* [WHAT THE TASK ASKS]: Write out the lines below exactly, beginning at the one with "You are a GUI" and stopping after the one with "The height and"; the pictures are not copied.

(Stored data)

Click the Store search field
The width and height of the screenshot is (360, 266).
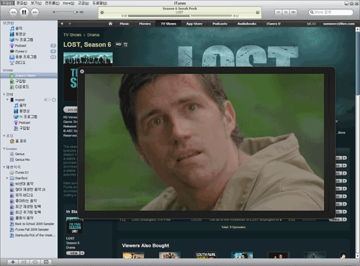[x=330, y=12]
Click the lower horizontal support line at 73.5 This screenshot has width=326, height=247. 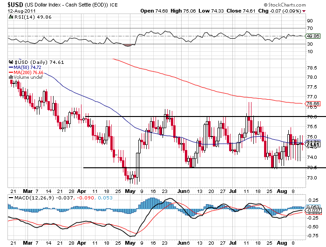(x=196, y=168)
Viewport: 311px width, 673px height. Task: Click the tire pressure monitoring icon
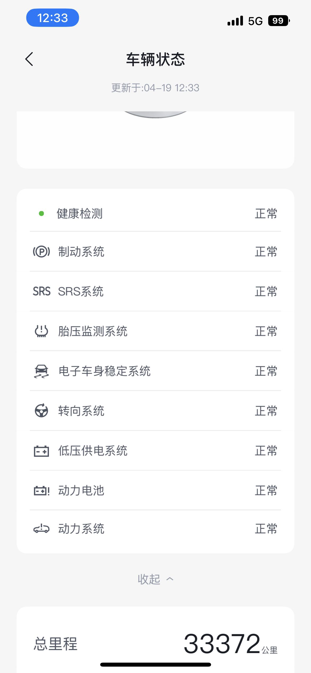click(x=41, y=331)
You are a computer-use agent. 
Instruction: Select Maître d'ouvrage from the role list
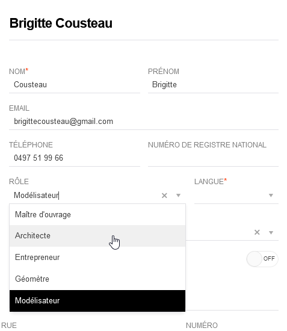tap(97, 215)
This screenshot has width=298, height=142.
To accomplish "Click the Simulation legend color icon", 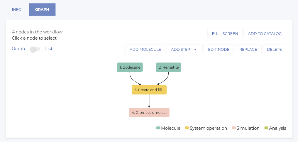I will 233,128.
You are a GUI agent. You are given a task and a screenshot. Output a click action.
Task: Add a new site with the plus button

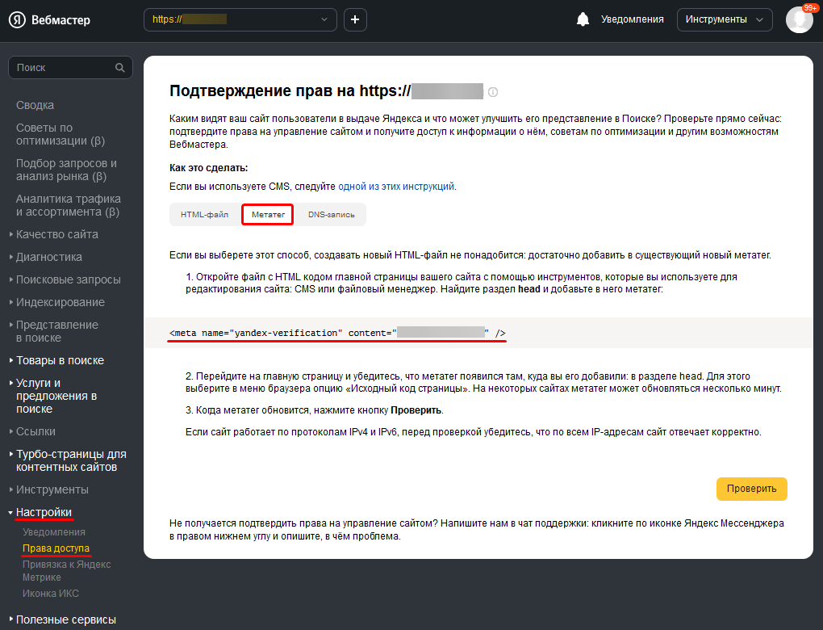tap(355, 19)
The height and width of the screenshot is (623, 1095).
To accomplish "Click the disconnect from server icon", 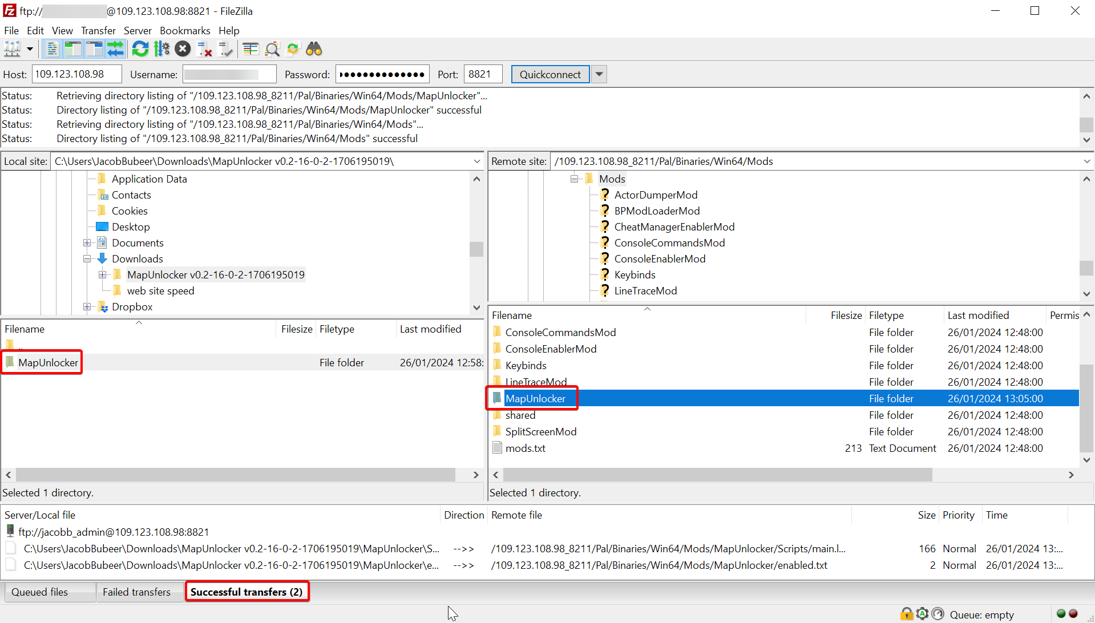I will pyautogui.click(x=204, y=50).
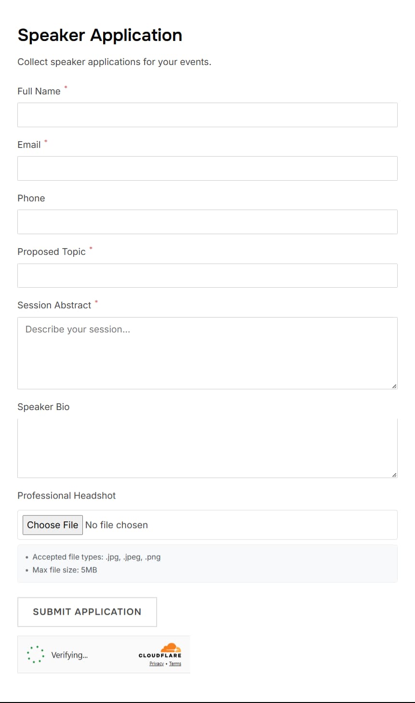Screen dimensions: 415x703
Task: Click the asterisk beside Full Name
Action: 66,87
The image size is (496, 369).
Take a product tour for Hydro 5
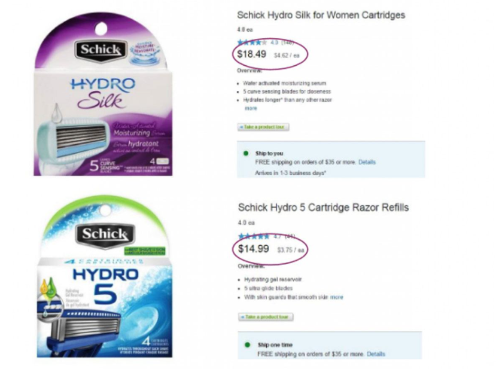tap(266, 317)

* [REPLY]:
You are a GUI agent. You are given a task and a screenshot. Output a click action.
Task: Add a new site with the plus button

tap(355, 19)
The height and width of the screenshot is (623, 1095).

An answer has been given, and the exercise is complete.